#### EXERCISE BRIEF:
Retype every row below word for word, and leave the pictures out of your answer.

#### Lines of data:
....

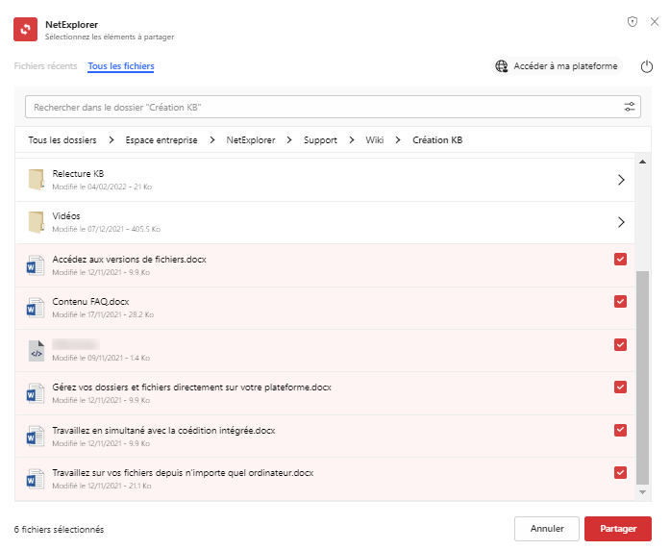Viewport: 670px width, 550px height.
Task: Click the Annuler button
Action: (x=546, y=529)
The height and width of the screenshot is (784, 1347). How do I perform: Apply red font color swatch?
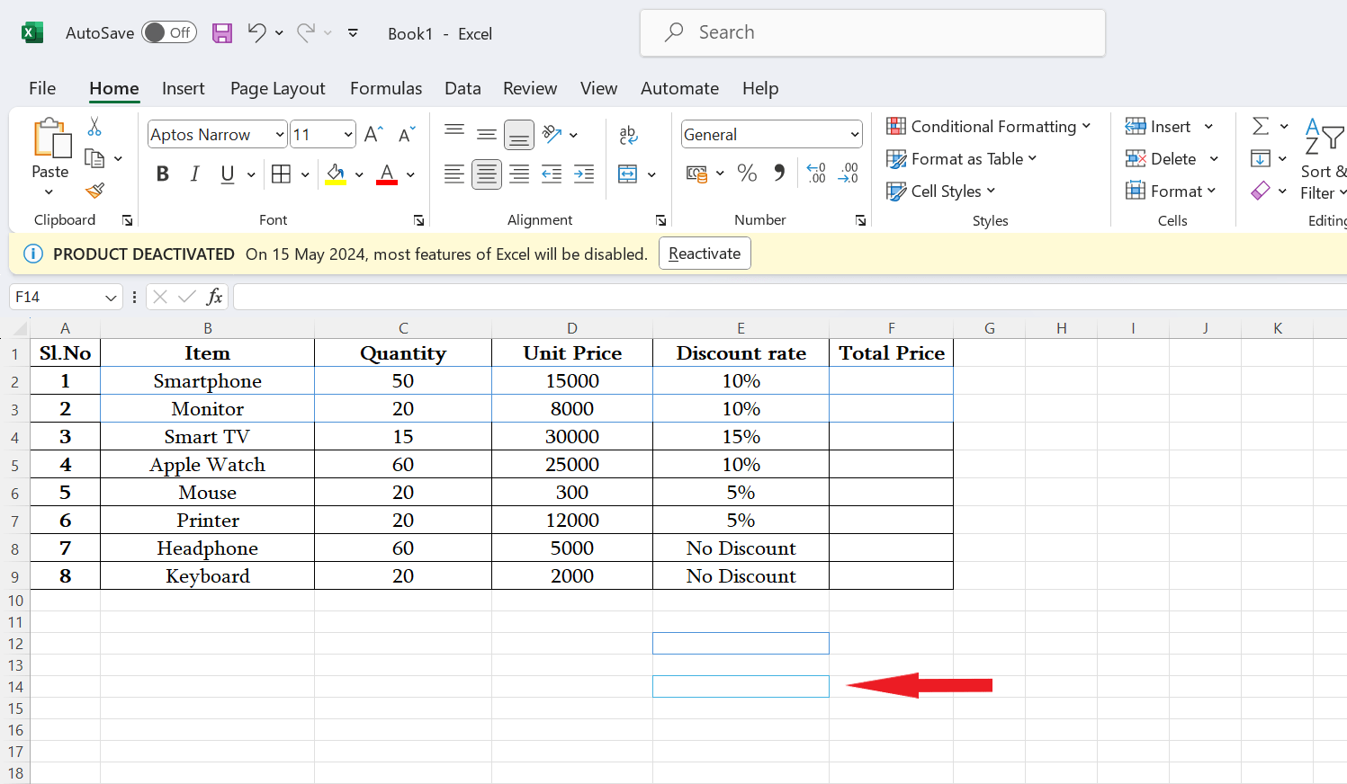point(385,174)
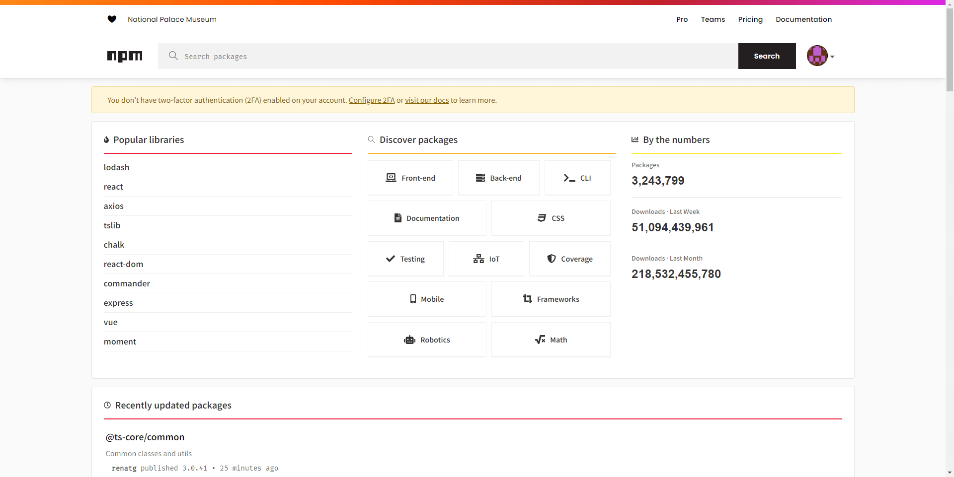The image size is (954, 477).
Task: Click the black heart icon
Action: tap(112, 19)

....

#### ANSWER BELOW:
Viewport: 670px width, 550px height.
Task: Click the Annuler button
Action: (x=546, y=529)
The height and width of the screenshot is (784, 1347). How do I perform: Apply red font color swatch?
point(385,174)
The image size is (954, 477).
Task: Click the black heart icon
Action: tap(112, 19)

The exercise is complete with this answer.